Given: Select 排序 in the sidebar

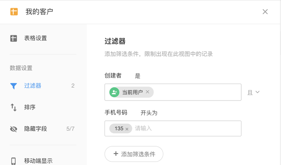Looking at the screenshot, I should point(30,107).
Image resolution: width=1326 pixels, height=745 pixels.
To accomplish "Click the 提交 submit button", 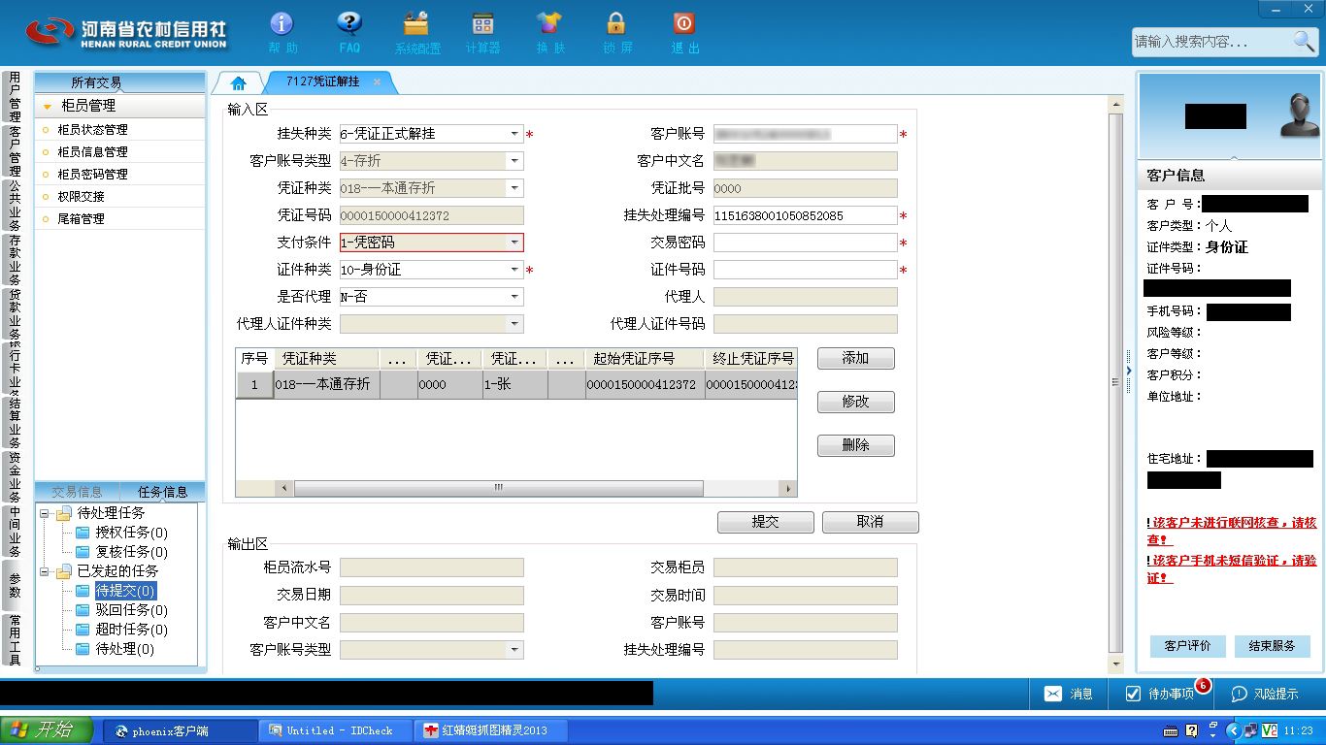I will click(766, 522).
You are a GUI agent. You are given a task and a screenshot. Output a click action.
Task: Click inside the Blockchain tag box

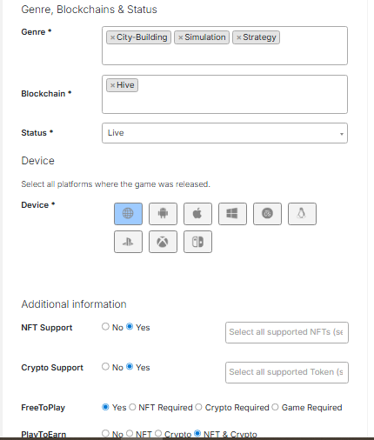point(224,94)
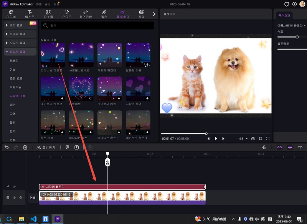307x224 pixels.
Task: Toggle visibility of the effect track
Action: click(15, 187)
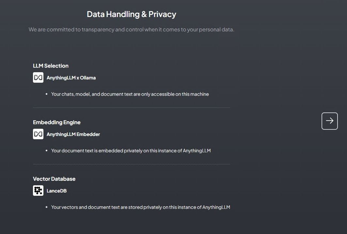Click the AnythingLLM logo icon under LLM Selection
The image size is (347, 234).
(x=38, y=77)
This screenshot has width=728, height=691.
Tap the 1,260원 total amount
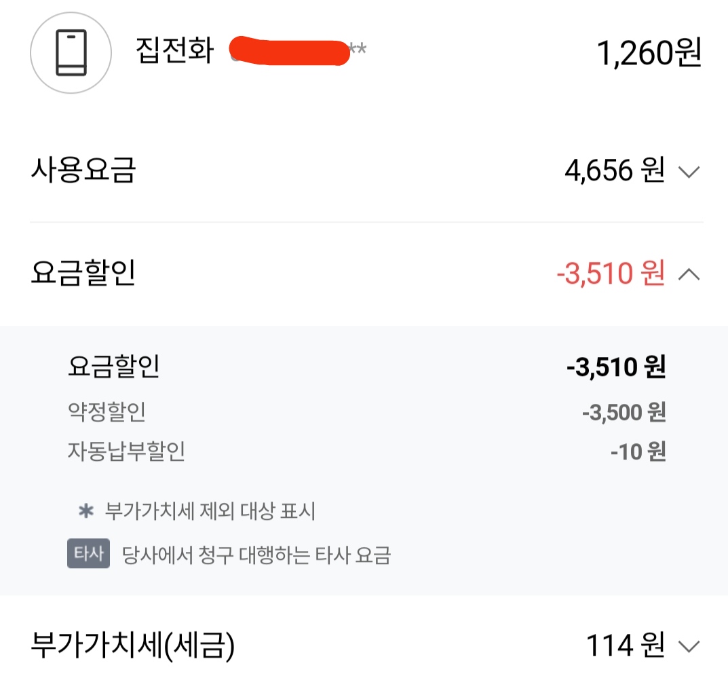click(649, 54)
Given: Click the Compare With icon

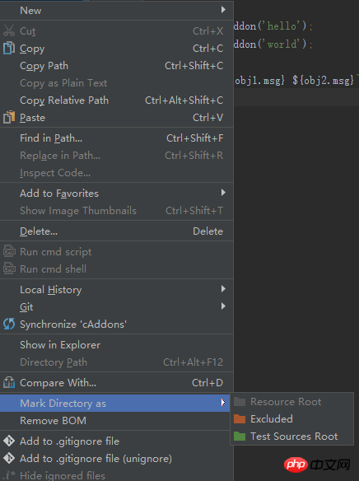Looking at the screenshot, I should click(9, 382).
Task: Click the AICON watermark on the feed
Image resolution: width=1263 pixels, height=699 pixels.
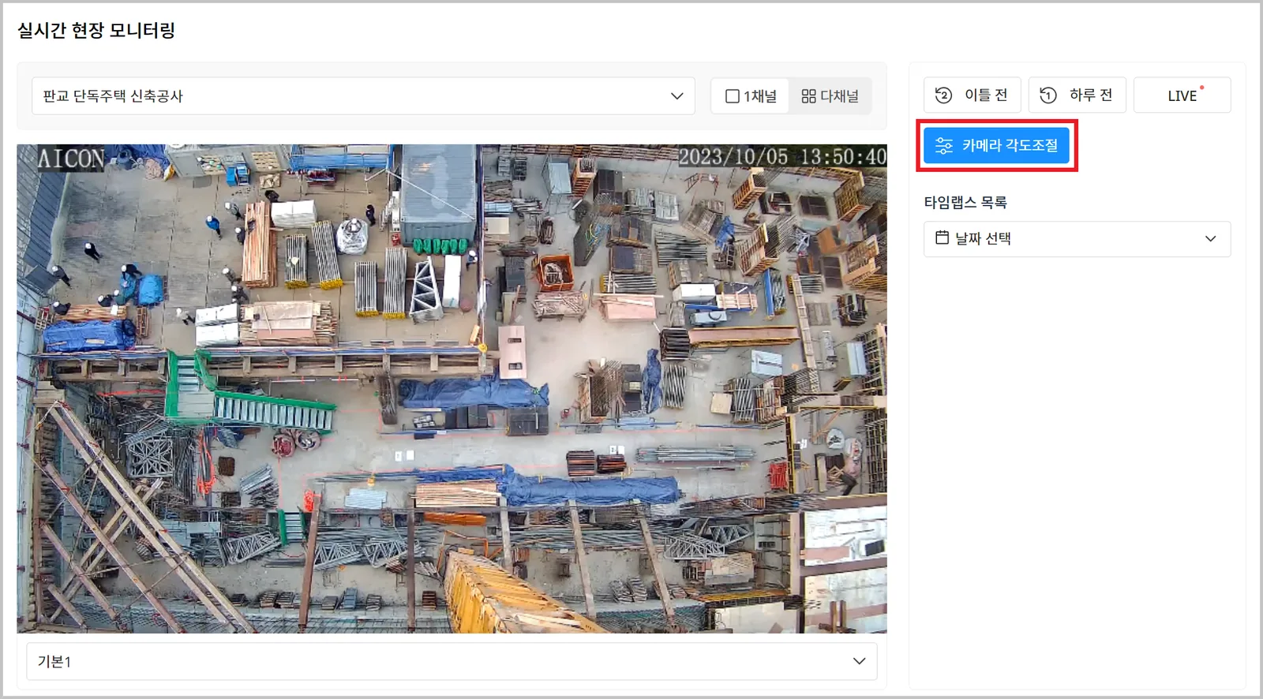Action: [x=71, y=159]
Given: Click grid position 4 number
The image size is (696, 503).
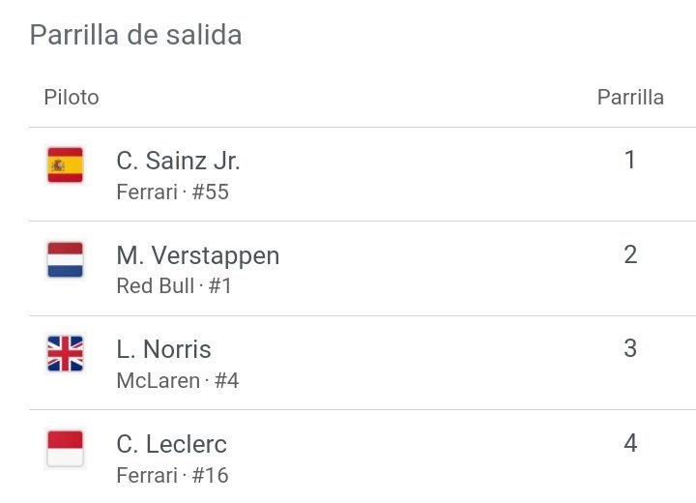Looking at the screenshot, I should [630, 443].
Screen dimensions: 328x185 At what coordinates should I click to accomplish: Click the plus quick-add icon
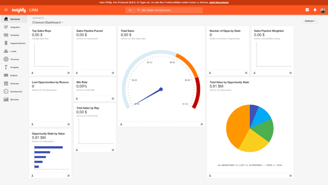point(307,10)
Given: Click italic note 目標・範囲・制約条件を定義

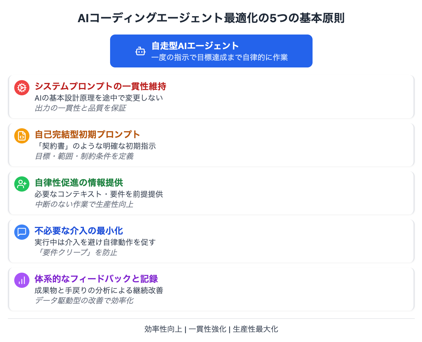Looking at the screenshot, I should (x=84, y=156).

= = = = = = =

### Task requirements
All lines above between the line that contains "Tap the 1,260원 total amount" and the last line of the entries, both included, must be transcribed exactly. No pictures are to appear.

### Exercise result
Tap the 1,260원 total amount
click(649, 54)
Given: Click the Compare With icon

Looking at the screenshot, I should click(9, 382).
Task: Click the AICON watermark on the feed
Image resolution: width=1263 pixels, height=699 pixels.
Action: [x=71, y=159]
Given: Click grid position 4 number
The image size is (696, 503).
Looking at the screenshot, I should [630, 443].
Screen dimensions: 328x185 At what coordinates should I click to accomplish: Click the plus quick-add icon
point(307,10)
Given: Click italic note 目標・範囲・制約条件を定義

Looking at the screenshot, I should (x=84, y=156).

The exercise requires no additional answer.